Cualquier obra donde aparezca Josep Maria Pou constituye reclamo suficiente para que uno acuda al teatro. El actor de Mollet del Vallès ha conseguido desplegar un aura carismática solo al alcance de los muy grandes. Pou lo es en talento dramático y en estructura física. Por eso el papel del altísimo Roald Dahl, que encarna en la obra de Mark Rosenblatt Gegant, visible en el teatro Romea hasta el 3 de agosto, se ajusta a su figura como un traje bien hecho.
Dahl (1916-1990) fue un autor superventas, especialmente con sus libros infantiles, que siguen muy vivos, como demuestra el duradero éxito y las continuas adaptaciones de Matilda o Charlie y la fábrica de chocolate. También escribió, con menos repercusión, obras para adultos, como las Historias de lo inesperado (Anagrama), que quizás por contraposición no resultan demasiado aptas para menores.
⁄ La obra debate sobre la libertad de expresión y la posición internacional frente a Israel
Rosenblatt, en la primera obra que estrena, recrea un supuesto episodio de su vida. En verano de 1983 Dahl ha escrito una reseña literaria con comentarios muy duros sobre la intervención de Israel en Líbano. Se halla en el campo con su actual mujer, Lizzy –fue su amante más de diez años mientras estaba casado con la actriz Patricia Neal–, y con su editor británico Tom Maschler. Y recibe la visita de una estadounidense, Jessie Stone, enviada por sus editores de EE.UU. para convencerle de que rectifique la posición expresada en el artículo, dado que los libreros americanos están a punto de cancelarle por antisemita.
El texto que dirige Josep Maria Mestres es interesantísimo, ya que trae al presente cuestiones relevantes y actuales relacionadas con la libertad de expresión y la posición internacional frente al abuso de fuerza por parte de Israel. El Dahl de Gegant se muestra firme frente a ese abuso, con expresiones que bien podrían aplicarse hoy a las matanzas y horrores de Gaza. Pero va un paso más allá, y acaba mostrando un giro ya no antiisraelí sino efectivamente antisemita, cuando acusa de forma genérica de cobardía a los judíos por su propia experiencia con oficiales hebreos en la Segunda Guerra Mundial.
La función es un tour de force actoral.
El siempre eficaz Pep Planas, a quien vimos hace poco incorporando a Rousseau junto a Flotats/Voltaire en La disputa, es Maschler. Aparece como bastante pusilánime, un golden boy más preocupado por irse a jugar a tenis con Ian McEwan que por el debate que allí se dirime. Siempre complaciente y dispuesto a dar la razón a su autor, pese a que por su propio origen judío no le son agradables las comparaciones de la actuación israelí con la de los nazis.

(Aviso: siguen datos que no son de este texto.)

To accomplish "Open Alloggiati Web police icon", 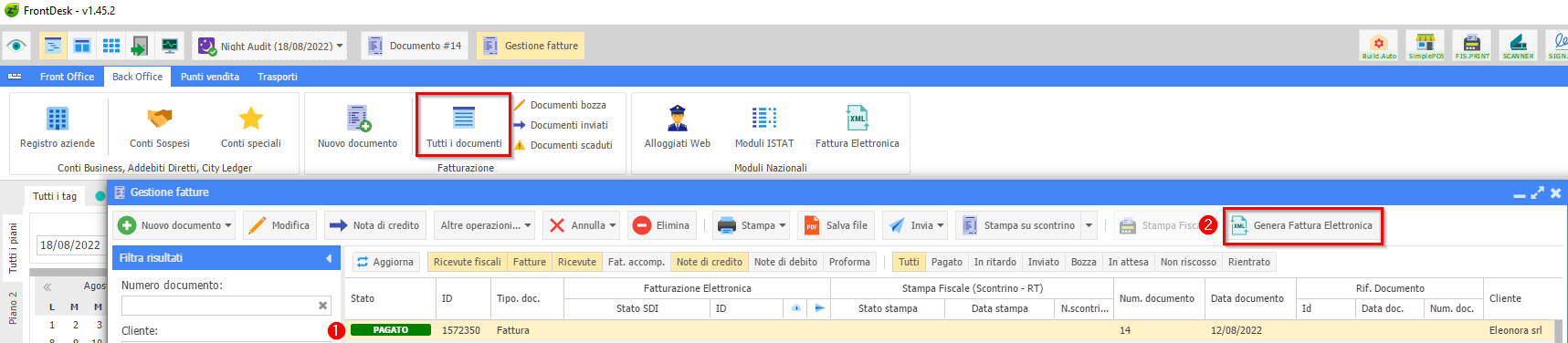I will pyautogui.click(x=678, y=118).
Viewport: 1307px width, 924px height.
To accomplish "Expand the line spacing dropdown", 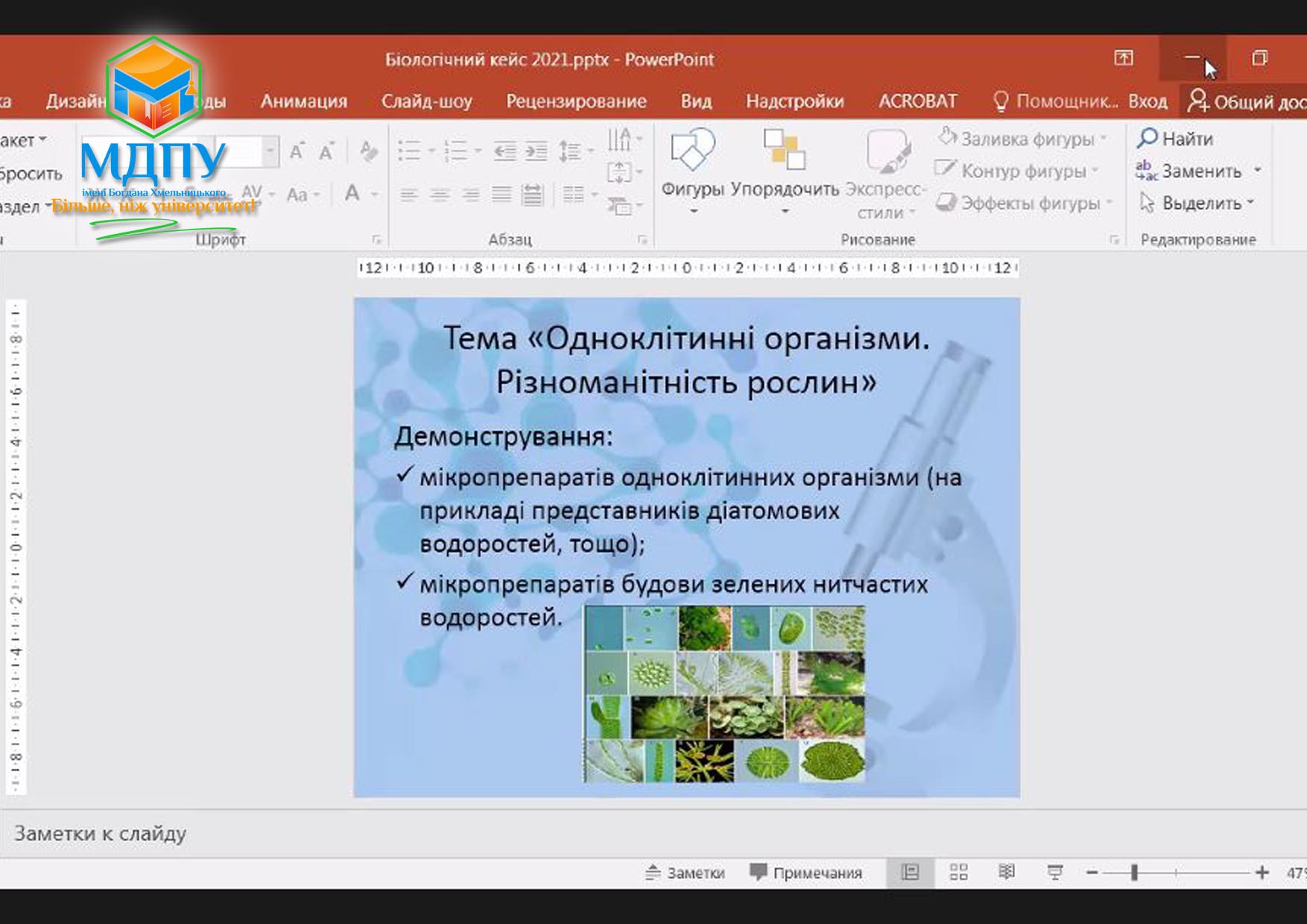I will pyautogui.click(x=590, y=151).
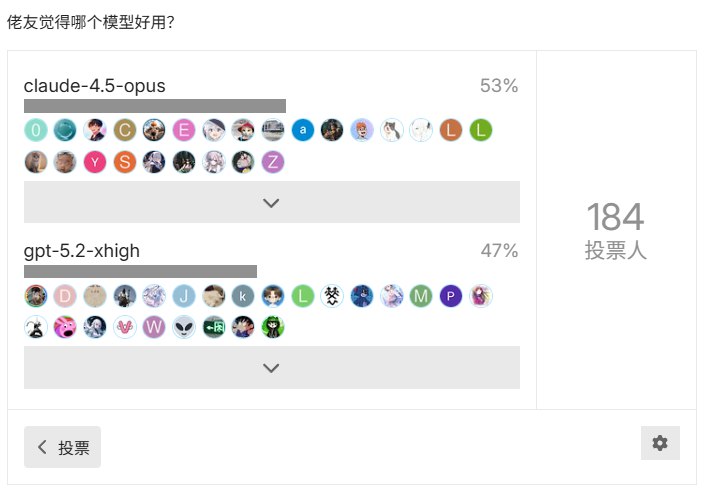
Task: Click the alien face voter avatar
Action: coord(184,327)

Jessie Stone tiene más brío: ha sido enviada para sosegar al británico, pero tras soportarle un festival de humillaciones, acaba plantando cara y, también como judía, matizarle que una cosa es la pertenencia al colectivo étnico-religioso y otra el soporte al Estado en guerra, matiz que su interlocutor desprecia.

Tom Maschler (izquierda) con Roald Dahl y su esposa Lizy
En Gegant, Dahl se refiere un par de veces a los editores como “lameculos”, pero Stone es un personaje imaginario, mientras que Maschler fue real. Según explicó Josep Maria Pou a Magí Camps en este diario, Rosenblatt, también judío, inventó esa reunión, que no aparece ni en las memorias de Maschler ni en Hothouse, de Boris Kachka, la entretenida historia de la casa Farrar, Straus y Giroux, que publicaba a Dahl en EE.UU.
En realidad Maschler (1933-2020), de fuerte personalidad, fue uno de los grandes editores británicos de la segunda mitad del siglo XX. Creador del premio Booker, apostó por los “jóvenes airados” del teatro, publicó a John Lennon y a Chatwin, Amis, Barnes, Rushdie o Lessing.
En su autobiografía Editor (Trama) dedicó un capítulo a Roald Dahl. De Maschler fue la idea de asignarle como ilustrador a Quentin Blake, determinante en su éxito. Reconoce que pasó a formar parte de su “extensa familia”, y que le encantaba ir a Gipsy House, en Great Missenden, donde transcurre la obra. Jugaban juntos al billar y bebían una o dos botellas de su excelente bodega (“no es que comprara buen vino, es que era todo un entendido”).
Dahl le respetaba mucho (en cierta ocasión le escribe que “no me hago a la idea de que nadie te mangonee”). Pero el editor reconoce que, aunque destacaba por su generosidad, “podía tener muy mal genio”. Y algo más que mal genio. En la obra del Romea queda clarísimo.